→ **Data provided**
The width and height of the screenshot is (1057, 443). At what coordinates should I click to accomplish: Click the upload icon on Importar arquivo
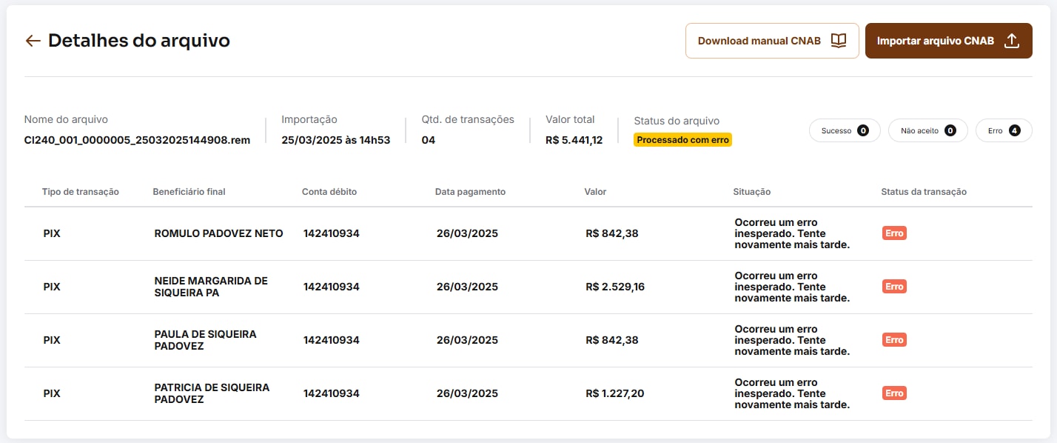coord(1011,41)
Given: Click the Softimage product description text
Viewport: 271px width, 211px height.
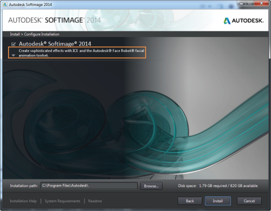Looking at the screenshot, I should [81, 53].
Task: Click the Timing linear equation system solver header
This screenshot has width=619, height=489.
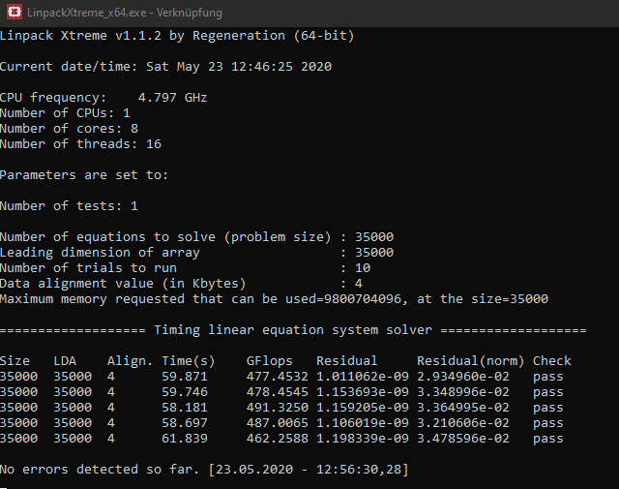Action: pyautogui.click(x=293, y=330)
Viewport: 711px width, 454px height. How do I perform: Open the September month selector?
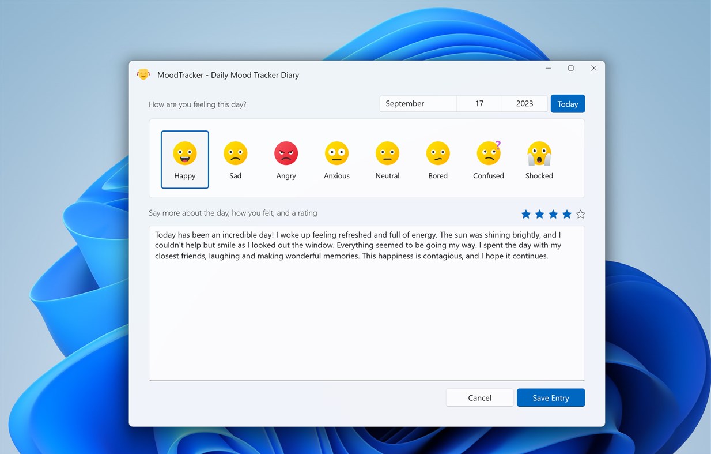tap(417, 103)
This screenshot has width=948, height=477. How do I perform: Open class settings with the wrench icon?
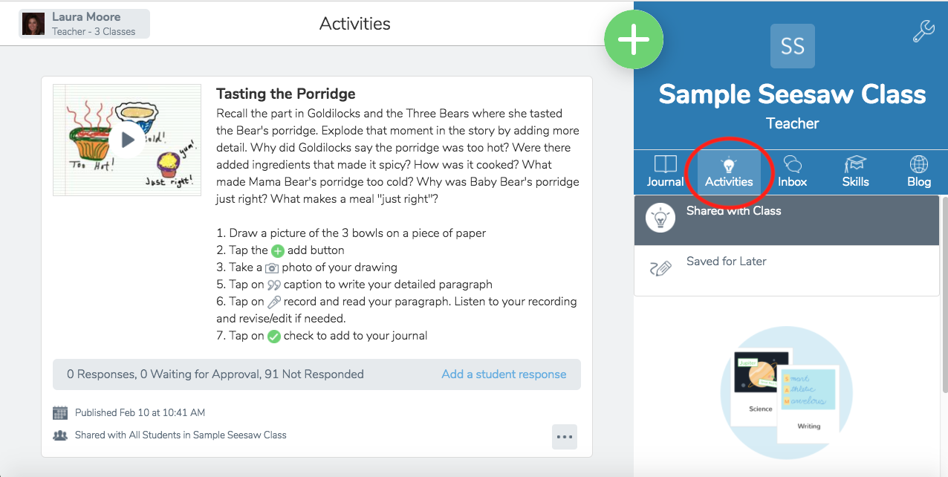[x=923, y=31]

→ **What this task involves**
Nothing but the lines from the beginning of the material above through the line containing "Task: Click the" should appear in the answer, copied exactly and free of pictures.

→ **Answer box**
The width and height of the screenshot is (1057, 443). At what coordinates should I click to accomplish: Click the upload icon on Importar arquivo
coord(1011,41)
Given: Click the Softimage product description text
Viewport: 271px width, 211px height.
Looking at the screenshot, I should [81, 53].
Task: Click the Timing linear equation system solver header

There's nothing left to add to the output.